In Deutschland ist diese Übereinkunft rechtlich nicht bindend; ihre Rücknahme, die „Entlobung“, hat minder schwere Voraussetzungen als die Beendigung einer Ehe oder Lebenspartnerschaft. Diese Auffassung wird zum Beispiel durch die Aufhebung des entsprechenden Paragraphen im Bürgerlichen Gesetzbuch (BGB) deutlich, der früher die Zahlung eines „Kranzgeldes“ durch den Verlobten an die Verlobte vorsah, wenn der Verlobte bereits vor der Ehe Geschlechtsverkehr mit seiner Verlobten gehabt hatte und das Verlöbnis aufhob. Dies zeigt, dass heute die Rolle des Verlöbnisses gesellschaftlich und rechtlich eine geringere geworden ist.

Das Eingehen des Verlöbnisses als kulturelles Phänomen

Das Verlöbnis als Eheversprechen stellt besonders in Kulturen, in denen Ehen von den Eltern arrangiert werden, eine wichtige Phase im schrittweisen Herangehen an die Ehe dar.

Ihm voran geht die Brautwerbung, die ihrerseits hoch institutionalisiert sein kann, etwa dort, wo sie durch einen Dritten angebahnt (Heiratsvermittler, Schadchen) oder durch einen eigenen Abgesandten der Familie des Mannes oder des Mannes selbst, den Brautwerber, vorgebracht werden muss. Dies kann auch schon während der Kindheit der beiden Ehepartner in spe erfolgen.

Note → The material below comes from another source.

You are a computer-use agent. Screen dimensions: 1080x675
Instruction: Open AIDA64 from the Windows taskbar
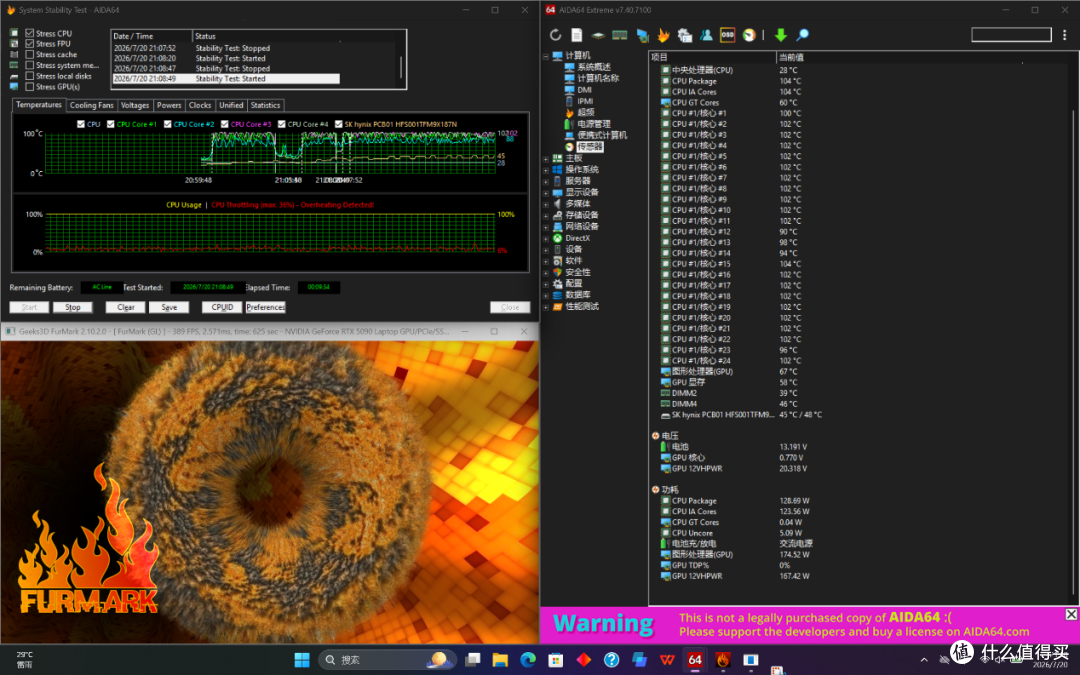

Während der Verlobungszeit wird nicht nur eine (emotionale) Beziehung zwischen zwei Personen, die sich oftmals vorher noch gar nicht oder nur vage kannten, hergestellt und gefestigt, sondern meist auch eine politisch-rechtliche Allianz zwischen den Verwandtschaftsgruppen der beiden beteiligten Personen. Das Verlöbnis dient also nicht nur dem gegenseitigen Kennenlernen der zukünftigen Ehepartner, sondern auch der gegenseitigen Überprüfung der zukünftigen Allianzgruppen.

Während der Verlobungszeit impliziert die Beziehung zwischen den Verlobten stärkere oder schwächere soziale und wirtschaftliche Rechte und Pflichten zwischen den beteiligten Familien/Verwandtschaftsgruppen. Die Verlobung ist ein nicht einklagbares Eheversprechen.

 

Verlobungsbrauch

In einigen Ländern wird als Brauch der Verlobungsring nach der Hochzeit in einen kleinen Blumentopf gelegt. Dieser wird anschließend mit Humus überdeckt und an die Sonne gestellt. Der Topf wird dann mit einem Regenwurm und mit Samen der Dotterblume versehen. Nach einiger Zeit sprießt die Pflanze und der Ring wird durch den Blumenstängel bis zur Blüte transportiert. Dies ist ein sehr schönes Bild und erinnert an die Verlobungszeit. Der Brauch gilt als Symbol dafür, dass die Verlobung an der Hochzeit den Höhepunkt erreicht hat und daher an der Spitze der Blume ist. Anders interpretiert könnte man auch sagen: "Die Ehe befindet sich nun in ihrer Blütezeit."